One the one hand, there is a need for government involvement due to asymmetric information and general public agreement that healthcare should be universally accessible.  At the same time, healthcare is consuming an ever-increasing proportion of GDP.  It should be acknowledged that the sector is both labor-intensive and exhibits slow productivity growth.  Therefore, the relative costs of health services will inevitably increase relative to other high productivity growth sectors. But new and improved medical procedures have greatly increased the demand for health services, generating further expenditure pressures. 

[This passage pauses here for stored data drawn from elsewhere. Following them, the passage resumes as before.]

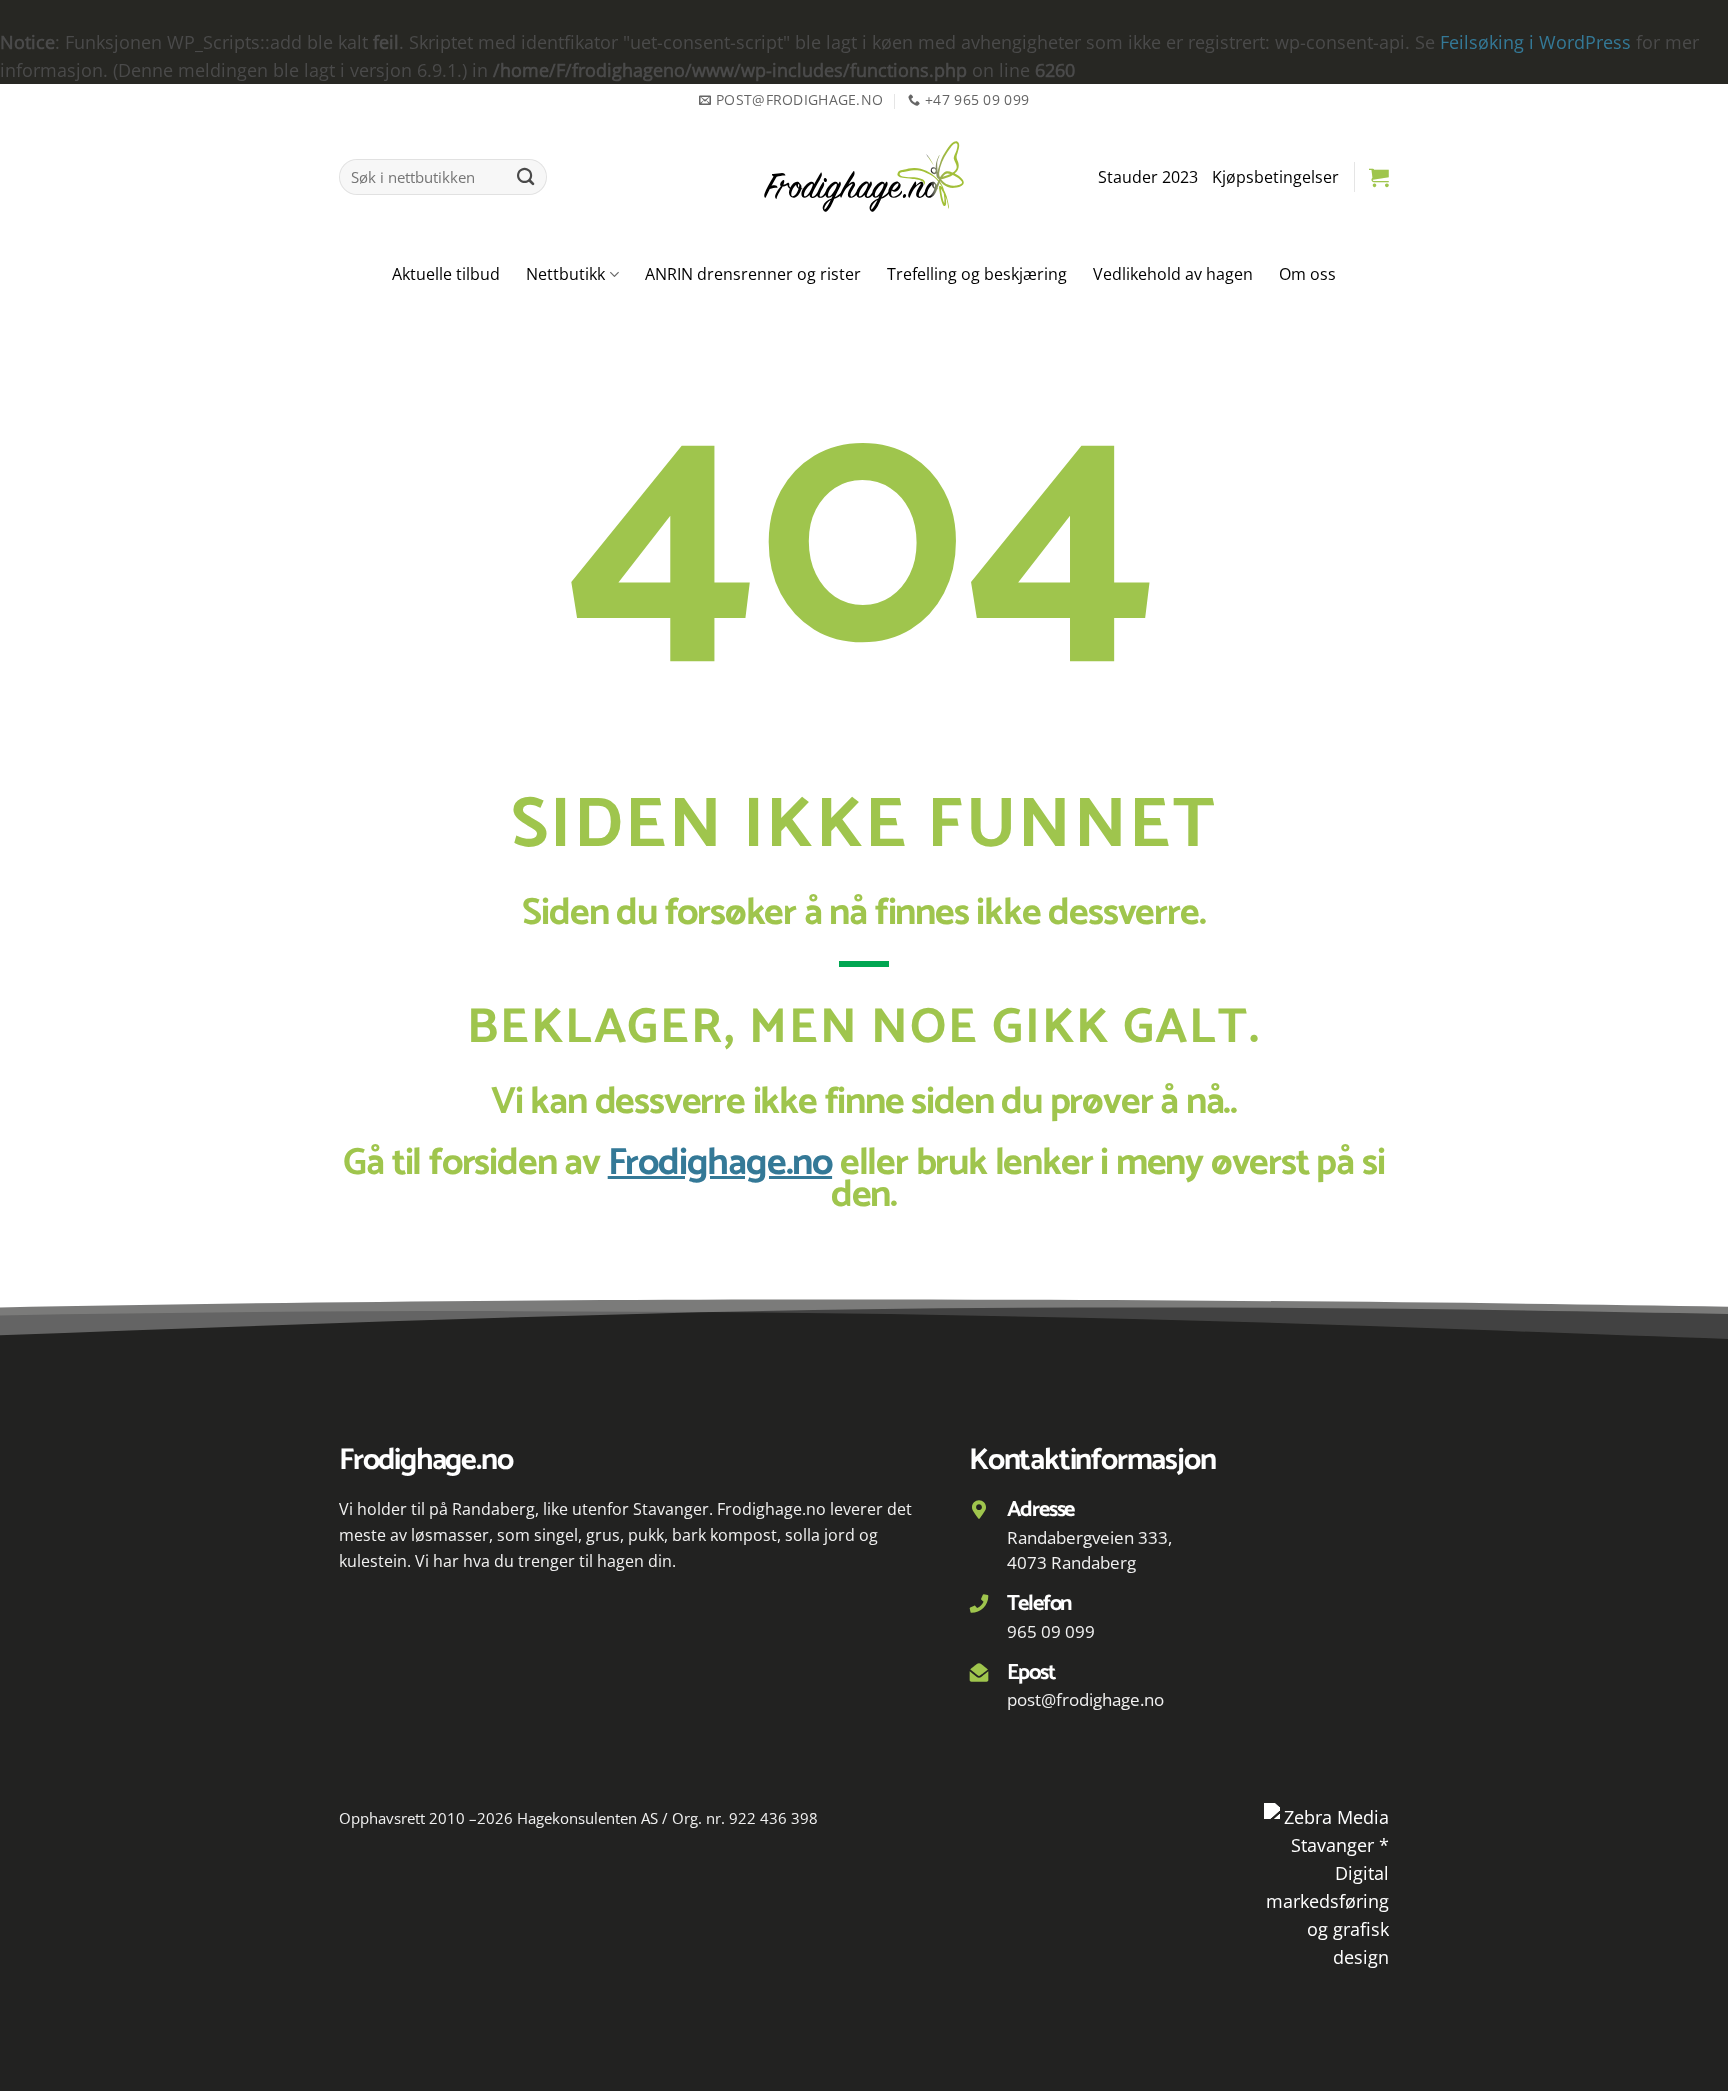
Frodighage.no (720, 1163)
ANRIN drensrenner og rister (753, 274)
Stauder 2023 (1148, 177)
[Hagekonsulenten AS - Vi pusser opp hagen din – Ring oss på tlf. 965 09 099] (864, 176)
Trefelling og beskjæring (977, 274)
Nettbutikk (565, 274)
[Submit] (526, 177)
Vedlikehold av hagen (1173, 274)
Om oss (1307, 274)
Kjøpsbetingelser (1275, 177)
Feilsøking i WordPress (1535, 42)
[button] (1379, 177)
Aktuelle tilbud (446, 274)
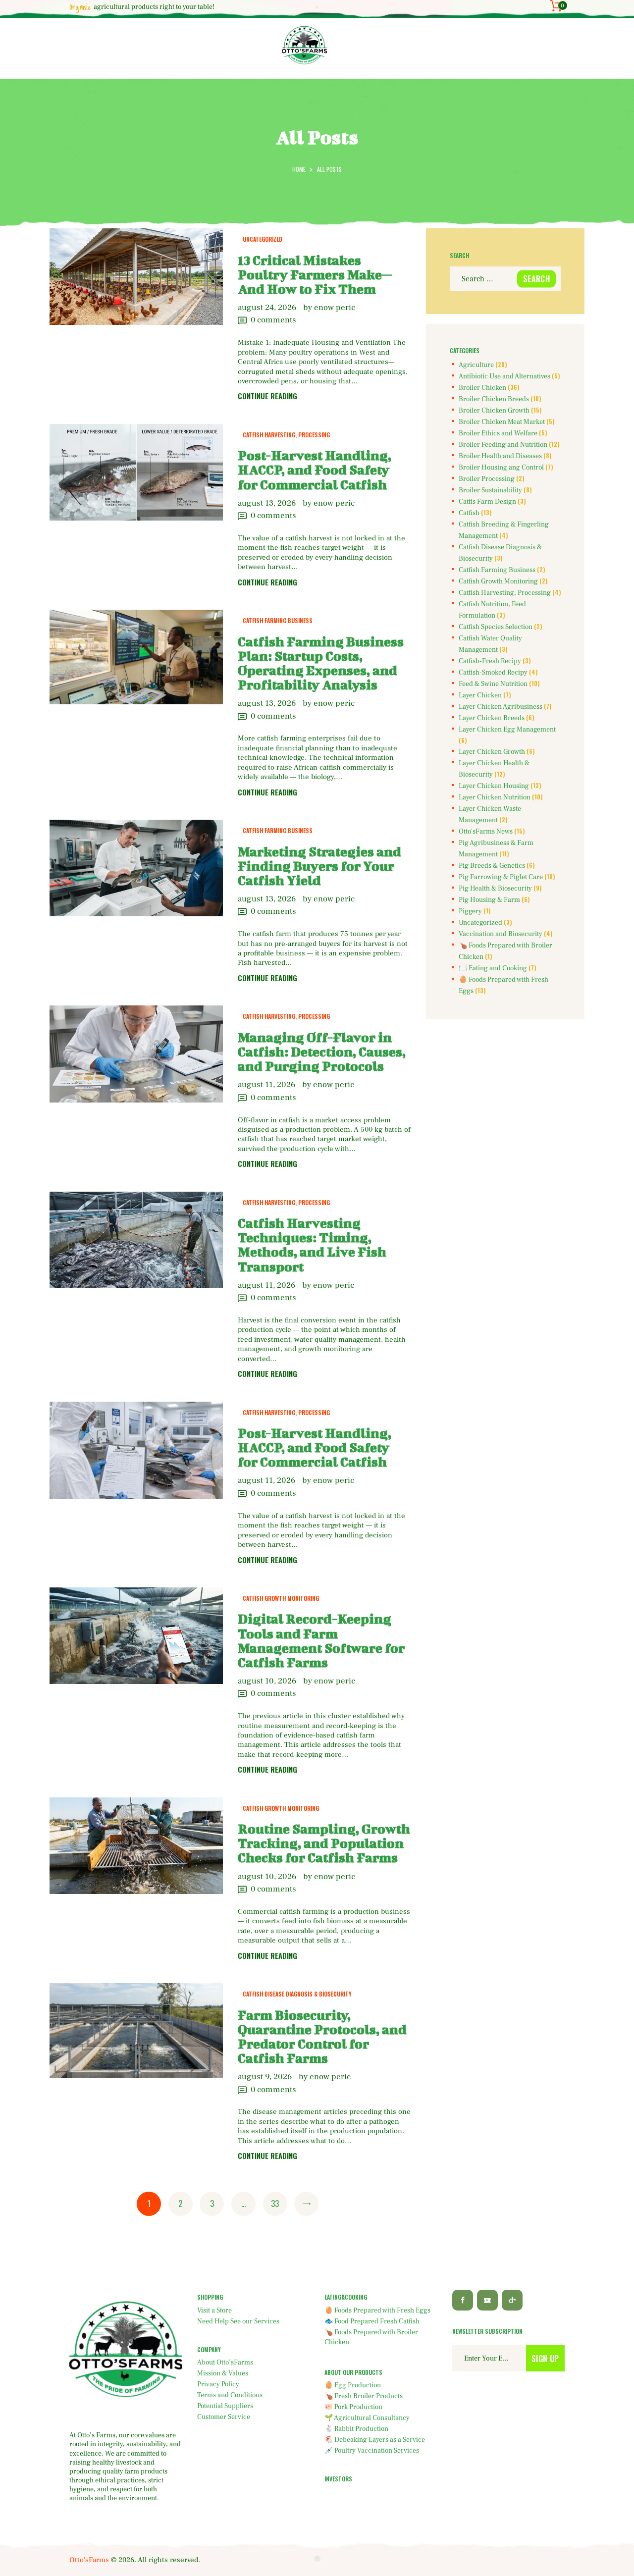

Bold and brave action is needed by governments to make costs manageable and guarantee fair access to services.  There is a positive note from the Forum, though. The assessment for pension reform was more positive.  Progress has been made towards limiting pension entitlements, as many countries have introduced multi-pillar systems, reduced entitlements, raised the retirement age, and eliminated or reduced early retirement opportunities. 

The way forward

Many stressed that strong institutions can help contain government spending, and support consolidation efforts.  Institutional reform helps, but it is not a panacea. These reforms in isolation cannot guarantee successful adjustment.   Rules limiting debts and deficits are often associated with better economic results.  Nevertheless, there are also examples of countries that enjoy good fiscal performance without the benefit of fiscal rules. Independent agencies, like the Congressional Budget Office in the United States and the Office of Budget Responsibility in the United Kingdom, can help assess fiscal risks. But what it takes above all is well-designed measures that are perceived to be credible and fair. Not an easy task ahead: perhaps will see some results by the time of the next Forum?

 


[1] Division Chief, Deputy Division Chief, and Senior Economist, respectively, of the Fiscal Operations Division 1 of the IMF’s Fiscal Affairs Department.

Note: The posts on the IMF PFM Blog should not be reported as representing the views of the IMF. The views expressed are those of the authors and do not necessarily represent those of the IMF or IMF policy.